__TEXT TO READ__
◇ ◇ ◇ ◇

Fedora Desktops – Memory Footprints

There are over 40 desktops in Fedora. Each desktop has it’s own strengths and weaknesses. Usually picking a desktop is a very personal preference based on features, looks, and other qualities. Sometimes, what you pick for a desktop is limited by hardware constraints.

This article is to help people compare Fedora desktops based on the desktop baseline memory. To narrow the scope, we are only looking at the desktops that have an official Fedora Live image.

Installation and Setup

Each of the desktops was installed on it’s own KVM virtual machine. Each virtual machine had 1 CPU, 4GB of memory, 15 GB virtio solid state disk, and everything else that comes standard on RHEL 8.0 kvm.

The images for installation were the standard Fedora 31 Live images. For GNOME, that image was the Fedora Workstation. For the other desktops, the corresponding Spin was used. Sugar On A Stick (SOAS) was not tested because it does not install easily onto a local drive.

The virtual machine booted into the Live CD. “Install to Hard Disk” was selected. During the install, only the defaults were used. A root user, and a regular users were created. After installation and reboot, the Live image was verified to not be in the virtual CDROM.

The settings for each desktop was not touched. They each ran whatever settings came default from the Live CD installation. Each desktop was logged into via the regular user. A terminal was opened. Using sudo each machine ran “dnf -y update”. After update, in that sudo terminal, each machine ran “/sbin/shutdown -h now” to shut down.

Testing

Each machine was started up. The desktop was logged into via the regular user. Three of the desktop terminals were opened. xterm was never used, it was always the terminal for that desktop, such as konsole.

In one terminal, top was started and M pressed, showing the processes sorted by memory. In another terminal, a simple while loop showed “free -m” every 30 seconds. The third terminal was idle.

I then waited 5 minutes. This allowed any startup services to finish. I recorded the final free result, as well as the final top three memory consumers from top.

Results

  • Cinnamon
    • 624 MB Memory used
    • cinnamon 4.8% / Xorg 2.2% / dnfdragora 1.8%
  • GNOME
    • 612 MB Memory used
    • gnome-shell 6.9% / gnome-software 1.8% / ibus-x11 1.5%
  • KDE
    • 733 MB Memory used
    • plasmashell 6.2% / kwin_x11 3.6% / akonadi_mailfil 2.9%
  • LXDE
    • 318 MB Memory used
    • Xorg 1.9% / nm-applet 1.8% / dnfdragora 1.8%
  • LXQt
    • 391 MB Memory used
    • lxqt-panel 2.2% / pcmanfm-qt 2.1% / Xorg 2.1%
  • MATE
    • 465 MB Memory used
    • Xorg 2.5% / dnfdragora 1.8% / caja 1.5%
  • XFCE
    • 448 MB Memory used
    • Xorg 2.3% / xfwm4 2.0% / dnfdragora 1.8%

Conclusion

I will let the numbers speak for themselves.

◇ ◇ ◇ ◇

__ACTIONS TO TAKE__
a: Name every desktop for which the Fedora desktop memory article reports a memory result.
b: Reproduce the passage of the Fedora desktop memory article starting at "This article is" and ending at "RHEL 8.0 kvm.".

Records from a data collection
◇ ◇ ◇ ◇

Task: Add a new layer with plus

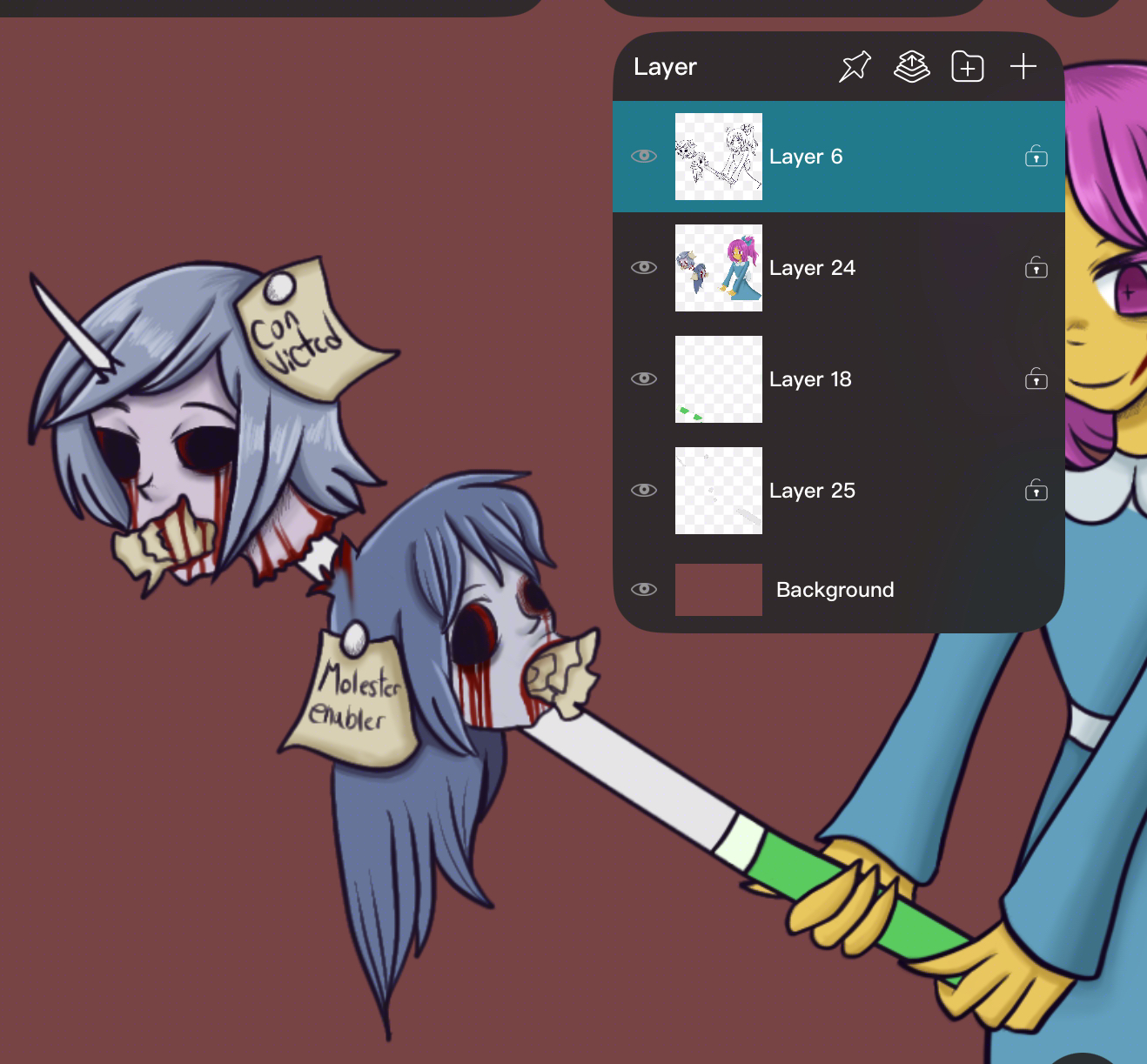Action: tap(1023, 67)
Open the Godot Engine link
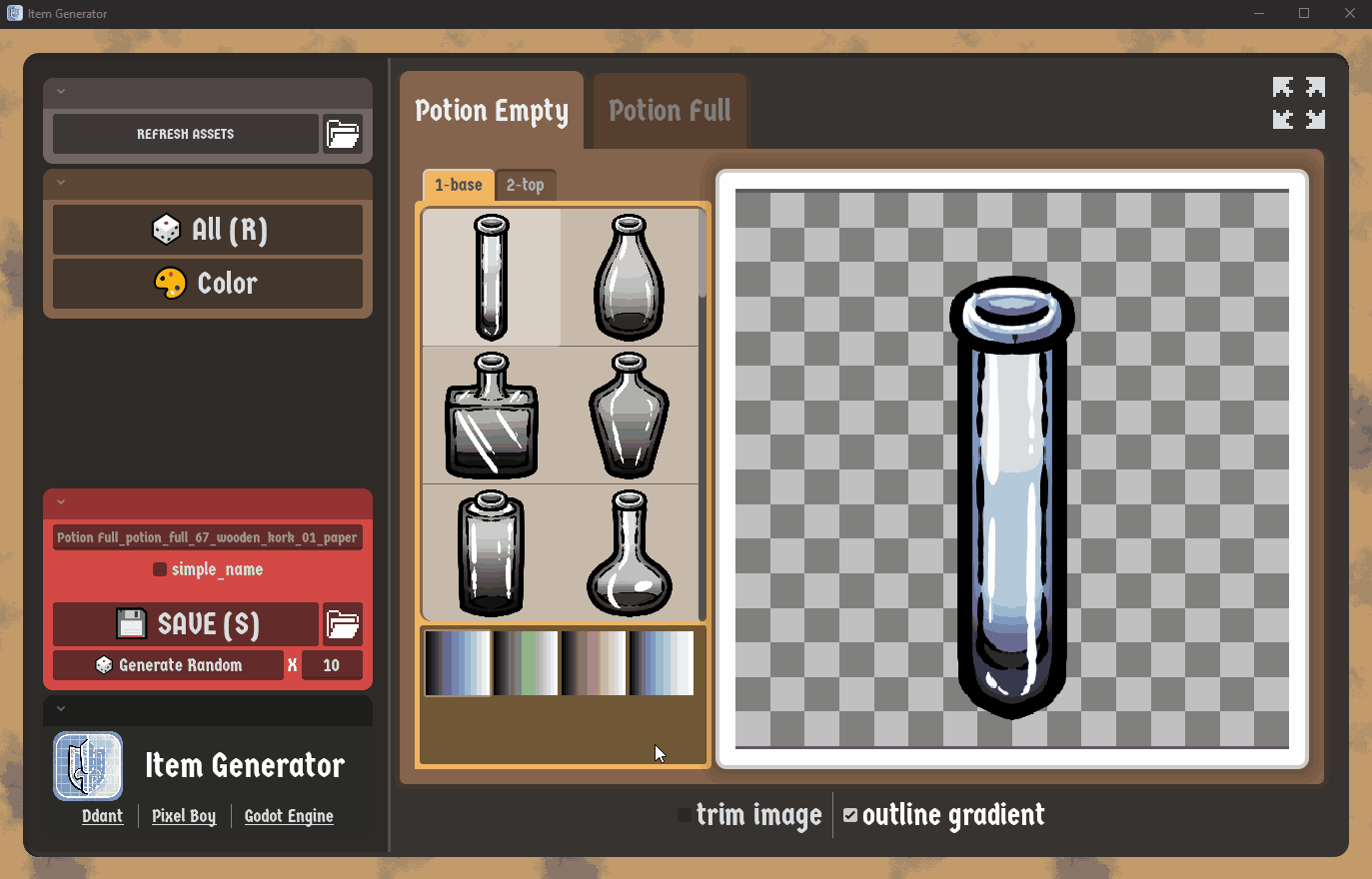 click(289, 816)
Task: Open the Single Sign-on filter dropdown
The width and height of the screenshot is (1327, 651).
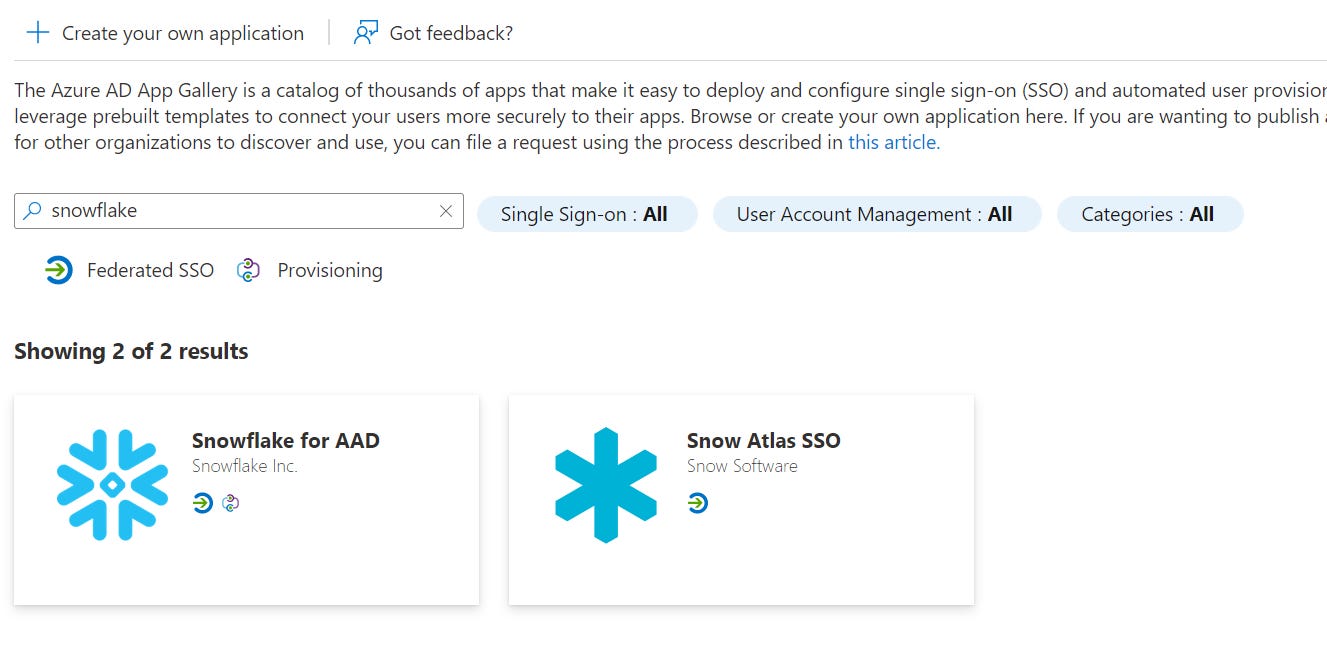Action: pyautogui.click(x=587, y=213)
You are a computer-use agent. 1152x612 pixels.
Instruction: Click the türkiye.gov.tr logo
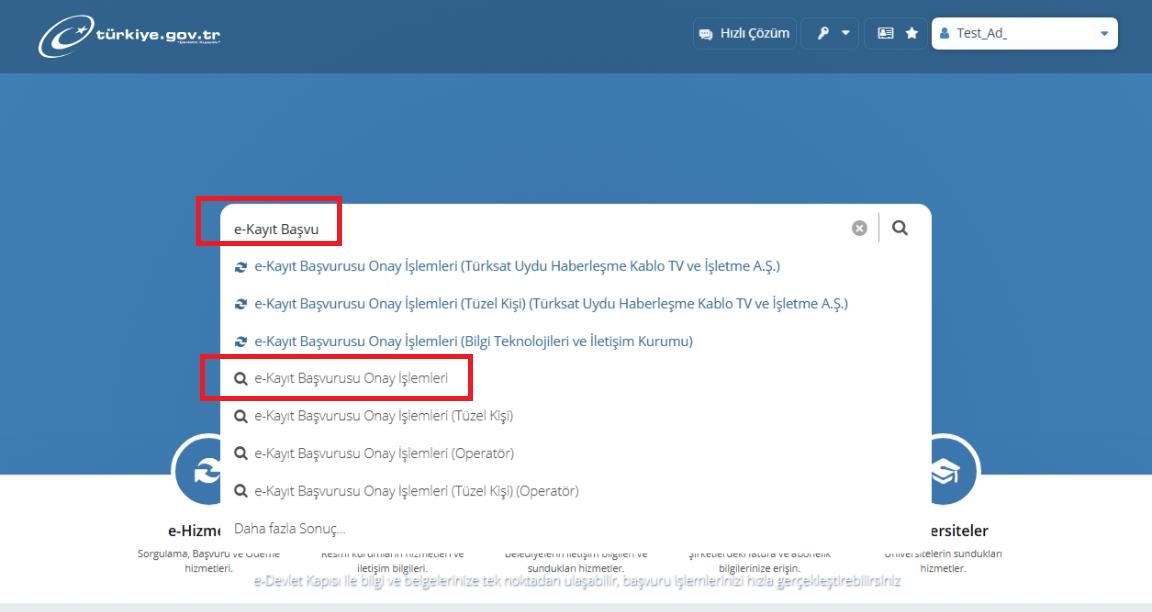pos(129,35)

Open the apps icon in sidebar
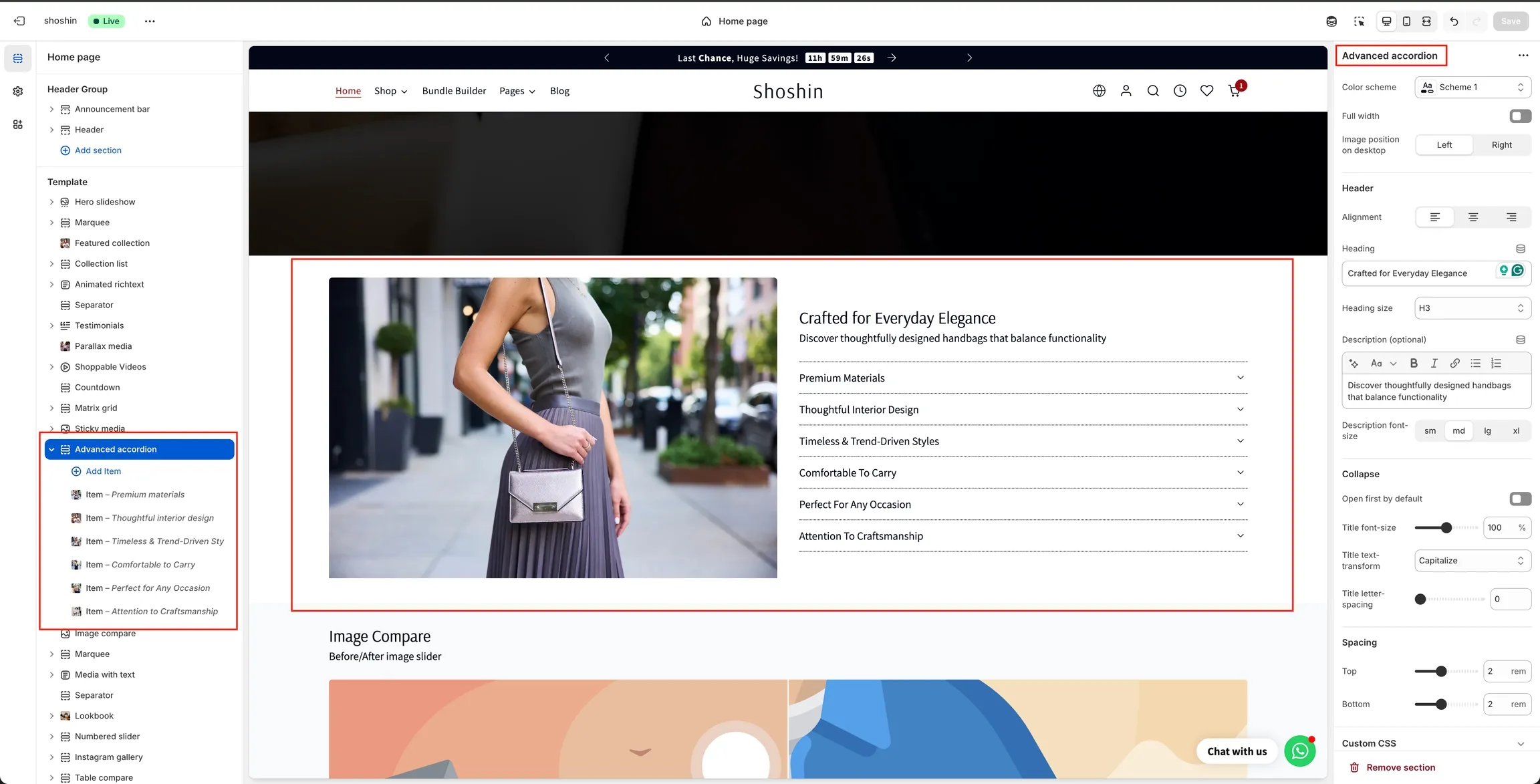[x=18, y=124]
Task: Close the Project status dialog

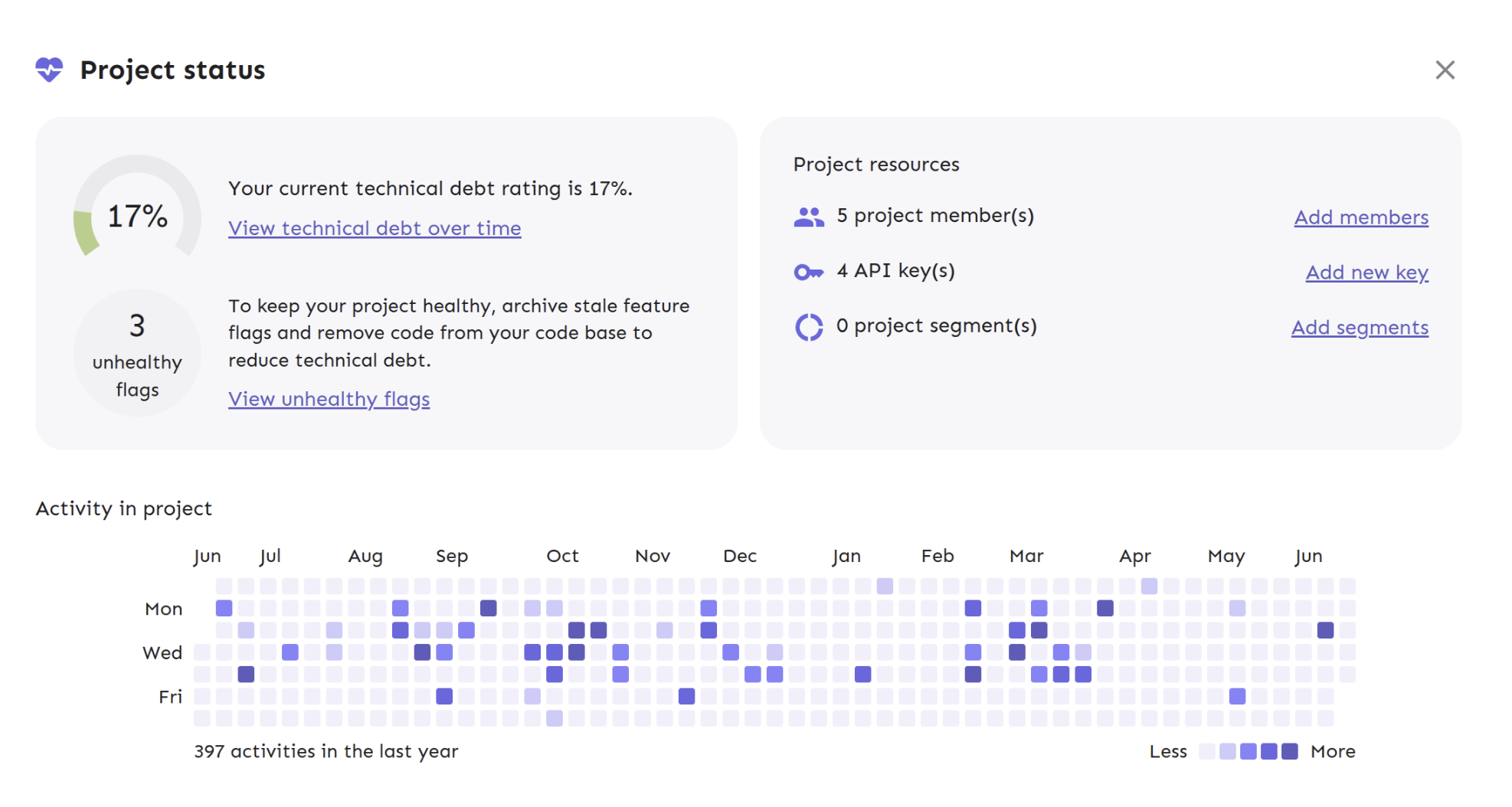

◇ ◇ ◇ ◇

__THE ANSWERS__
a: Cinnamon, GNOME, KDE, LXDE, LXQt, MATE, XFCE

b:
This article is to help people compare Fedora desktops based on the desktop baseline memory. To narrow the scope, we are only looking at the desktops that have an official Fedora Live image.

Installation and Setup

Each of the desktops was installed on it’s own KVM virtual machine. Each virtual machine had 1 CPU, 4GB of memory, 15 GB virtio solid state disk, and everything else that comes standard on RHEL 8.0 kvm.